Pour ce qui est des autres risques, en début de saison, on pourrait s'attendre surtout à des grands vents sur toute l'étendue du territoire. Il y a également des risques de maladies liées à la forte humidité qui risque de prévaloir dans certaines localités. Comme il est prévu une situation globalement humide qui pourrait être normale à tendance excédentaire, ces conditions d'humidité pourraient être aussi favorables à la prolifération de certaines maladies tels que le choléra, le paludisme la dingue ainsi que les maladies des animaux qu'on appelle les épizooties.

Je profite rebondir sur la question des prévisions en matière de niveau d'écoulement des eaux de pluies vers les bassins fluviaux au cours de la saison qui s'annonce.

Des écoulements équivalents à supérieurs aux moyennes de la période de référence (1991-2020) pourraient concerner le bassin du Mouhoun, la Comoé et la majeure partie du Nakambé.

Des écoulements supérieurs à équivalents aux moyennes de la période de référence (1991-2020) sont attendus pour le bassin du Niger. Pour le bassin du Pendjari, un sous bassin de celui du Nakambé partagé entre le Burkina Faso, le Bénin, le Togo et le Ghana, des écoulements inférieurs à équivalents aux moyennes de la période de référence (1991-2020) sont attendus.

Ces différentes prévisions saisonnières sont-elles définitives ou pourraient-elles évoluer ?

Ces prévisions saisonnières pourraient connaître une mise à jour au cours du mois de juin pour ainsi les confirmer ou les infirmer.

En un mot, ces prévisions ne sont pas définitives. Mais cela n'enlève en rien, leur caractère scientifique ?

Tout à fait !

Face à ces prévisions agro-hydro-climatiques, quelles précautions les producteurs doivent-ils prendre ?

En termes de conseils agrométéorologiques, il s'agit de demander aux producteurs d'éviter l'occupation anarchique des zones inondables par des habitations, les animaux et les cultures.

Il y a surtout certains types de cultures comme le maïs, le sorgho, le niébé qui n'aiment pas avoir leurs pieds dans l'eau. Il est donc déconseillé de mettre ces genres de culture dans les bas-fonds.

Ils peuvent par contre exploiter les bas-fonds pour la pratique de la riziculture. J'invite aussi les populations à s'atteler au curage des caniveaux pour faciliter l'évacuation des eaux de pluie.

Il faudrait aussi prévoir des sites d'accueil pour les populations qui pourraient être affectées par les risques d'inondations.

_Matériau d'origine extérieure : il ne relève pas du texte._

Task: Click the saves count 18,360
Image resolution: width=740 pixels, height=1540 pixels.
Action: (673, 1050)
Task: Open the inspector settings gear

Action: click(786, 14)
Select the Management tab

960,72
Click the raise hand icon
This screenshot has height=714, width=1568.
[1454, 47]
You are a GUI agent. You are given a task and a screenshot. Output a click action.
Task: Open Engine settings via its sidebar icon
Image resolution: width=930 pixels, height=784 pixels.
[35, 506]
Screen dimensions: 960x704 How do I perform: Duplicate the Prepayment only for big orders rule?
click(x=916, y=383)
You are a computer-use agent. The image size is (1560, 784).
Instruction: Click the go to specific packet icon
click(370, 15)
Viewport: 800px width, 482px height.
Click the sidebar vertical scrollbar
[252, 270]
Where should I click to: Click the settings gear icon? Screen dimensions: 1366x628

Les producteurs doivent aussi veiller sur les animaux pour les préserver des risques de noyade. Il leur est conseillé de choisir des variétés de culture qui résistent aux poches de sécheresse et qui sont tolérants au déficit hydrique dans les régions exposées ; d'adopter des techniques culturales de conservation des eaux et des sols comme le Zaï, les demi-lunes, les cordons pierreux, de diversifier les techniques agricoles (irrigation, maraichage...) pour pallier aux aléas climatiques. Et pour éviter les ressemis, nous invitons les agriculteurs à respecter les dates de début de saison indiquées plus haut.

Quelles mesures les pouvoirs publics doivent-ils prendre pour une meilleure gestion de ces prévisions saisonnières ?

Nous demandons aux autorités de renforcer les dispositifs d'informations, d'encadrement des producteurs, de soutenir les communicateurs dans le sens du renforcement de la communication sur les prévisions saisonnières et de leur mise à jour afin que ces informations hydro climatiques parviennent aux principaux destinataires que sont les producteurs.

Il convient également de renforcer les capacités des systèmes nationaux d'alerte précoce, des agences de réductions des risques de catastrophes, de suivi des inondations et d'aide humanitaire comme le CONASUR, les ONG.